Bref les formations qui souhaitent la proportionnelle, souhaitent retrouver au sein de l’assemblée, cet éclatement des tendances qui plait autant aux divers courants parlementaires, et que l’on voit à l’œuvre aujourd’hui.

J’ai même entendu un gaulliste, le philosophe et ancien ministre Luc Ferry dire, désormais, son penchant pour le système allemand de la proportionnelle, au prétexte qu’il oblige les divers groupes à se mettre d’accord sur un programme de gouvernement pour la durée de la législature.

J’aime bien Luc Ferry et je partage beaucoup de ses analyses philosophiques. Mais quand il dit que le résultat est plus démocratique, le constitutionnaliste, que je suis, ne peut pas ne pas répondre.

La proportionnelle n’est pas démocratique, parce que les accords qui sont pris après l’élection ne correspondent pas nécessairement à la volonté du peuple, mais à celle résultant d’accords nationaux entre partis.

Tous les exemples de proportionnelle, sans exception, le démontrent.

Les accords entre partis postérieurs à une élection sont le résultat de marchandages entre les diverses formations : tu me donnes ceci, je te donne cela.
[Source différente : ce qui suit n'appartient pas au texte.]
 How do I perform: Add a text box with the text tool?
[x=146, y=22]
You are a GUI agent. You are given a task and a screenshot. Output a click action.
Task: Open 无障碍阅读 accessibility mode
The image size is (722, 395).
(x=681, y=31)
Mais le peuple n’a plus rien à voir.
Dans le scrutin majoritaire au contraire, l’accord est nécessaire entre les partis avant l’élection. C’est lui qui justifie les reports de voix du 2e tour.

La grande différence, est que dans le scrutin majoritaire, c’est l’électeur qui choisit l’accord de gouvernement qui lui est proposé. C’est le peuple qui choisit et non pas les tambouilles politiciennes des partis.
Vous allez me dire, ok sur le principe, mais le scrutin majoritaire n’a pas empêché d’avoir, après dissolution, une chambre ingouvernable.

Certes, c’est la 1ère fois dans l’histoire de la 5ème république depuis 1962. Encore faut-il en reconnaître les raisons.

● La première est le résultat d’une politique erratique, celle du « en même temps », un coup à droite, un coup à gauche. Elle a eu comme conséquence une politique de l’immobilisme et de l’incompréhension.

● La deuxième est le résultat d’un accord électoral immoral, sans aucune perspective gouvernementale, entre le parti du président jusqu’à la gauche extrême : il n’avait d’autre motivation que le sauve qui peut.

C’est le peuple et lui seul qui doit choisir. Il doit avoir à choisir, non pas une alliance uniquement électorale, mais une alliance pour gouverner.

La Ve République a bien fonctionné, avec les alternances voulues par le peuple, lorsque le choix était clair, celui de la gauche ou celui de la droite.

Ce n’est pas la proportionnelle qui réglera le problème de la gouvernance, mais le choix clair et démocratique d’une politique à gauche ou à droite”.